In the speech, he took numerous swings at President Trump. He criticized Trump's Department of Justice for “rolling back civil rights by the day” and attacked the administration for “targeting the very idea that we are all worthy of protection.”[49] He accused Trump of turning American life “into a zero-sum game.”[50] He made clear the Democrats' intentions to aid the middle and lower classes and rebuked President Trump's political agenda. Kennedy closed out the speech by characterizing the state of the union as “hopeful, resilient, enduring.”[51]
2020 Senate campaign
On August 26, 2019, Kennedy announced he was considering a primary challenge against incumbent Senator Ed Markey.[52]
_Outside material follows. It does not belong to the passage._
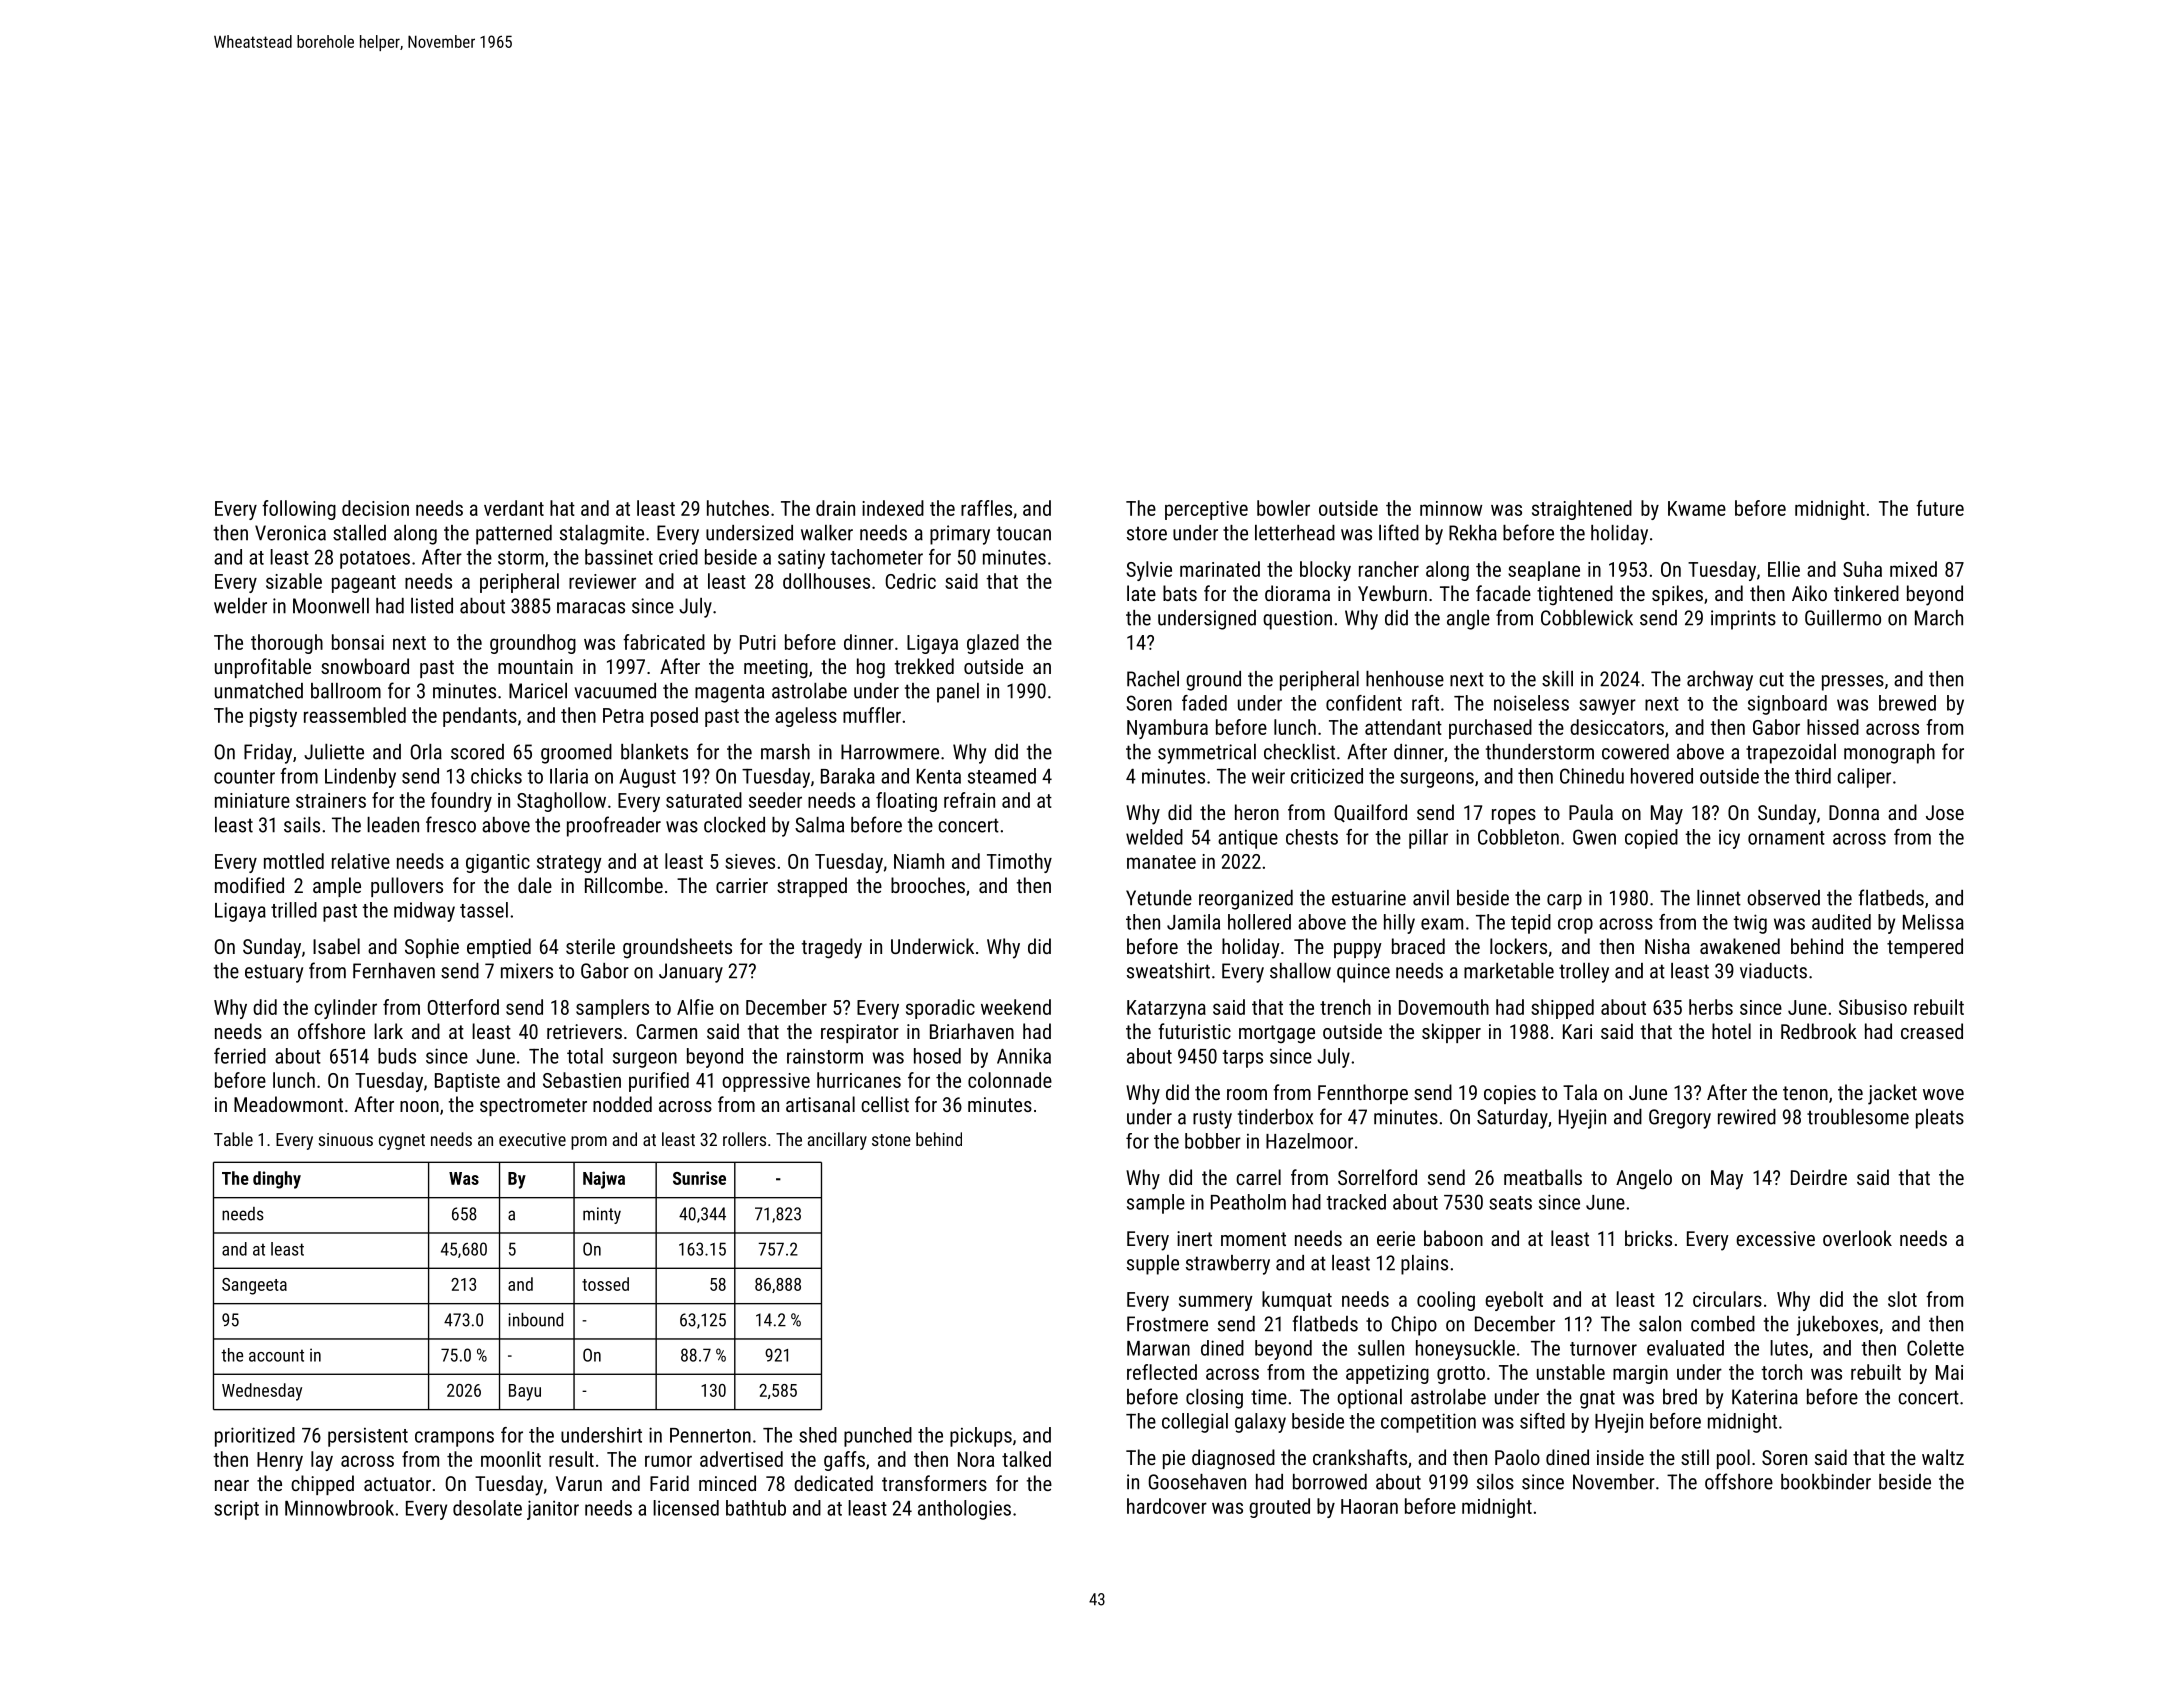 The image size is (2178, 1683). Describe the element at coordinates (236, 1510) in the image. I see `script` at that location.
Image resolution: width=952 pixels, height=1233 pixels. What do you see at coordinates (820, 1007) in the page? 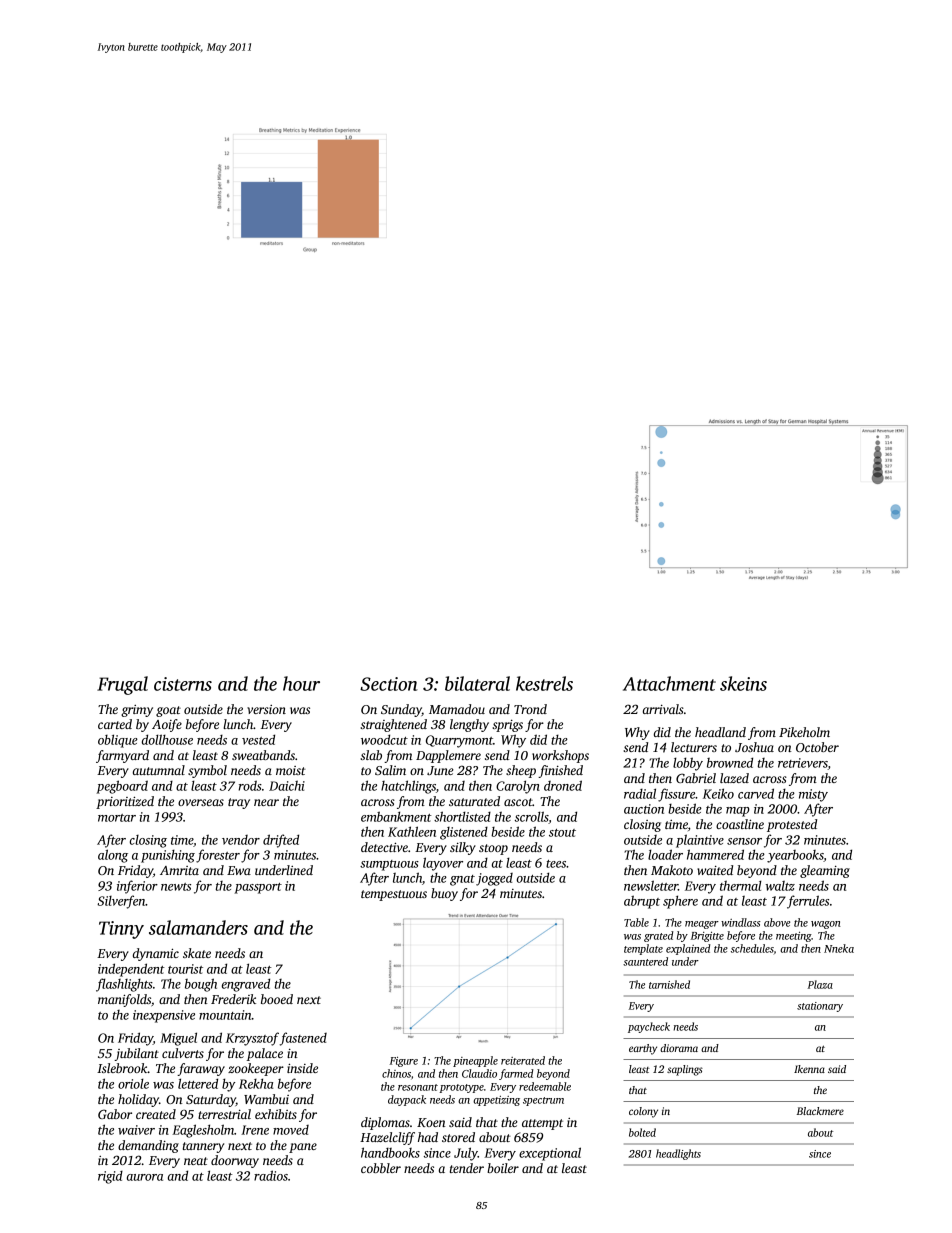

On September 21, 2019, Kennedy formally announced a primary challenge against Markey.[53]
Personal life
Kennedy married health policy lawyer[54] Lauren Anne Birchfield (born September 21, 1984)[55] in Corona del Mar, California, on December 1, 2012.[56] The couple met in a Harvard Law School class taught by future senator Elizabeth Warren.[57] On December 29, 2015, Birchfield gave birth to their daughter, Eleanor "Ellie" Kennedy.[58] On December 20, 2017, Kennedy announced the birth of their second child, son James Matthew Kennedy.[59] The family lives in Newton, Massachusetts.[60]
An heir to Joe Kennedy's and George Skakel's fortunes, he holds substantial investments in trusts and is estimated to be worth between $20 million and $60 million.[61]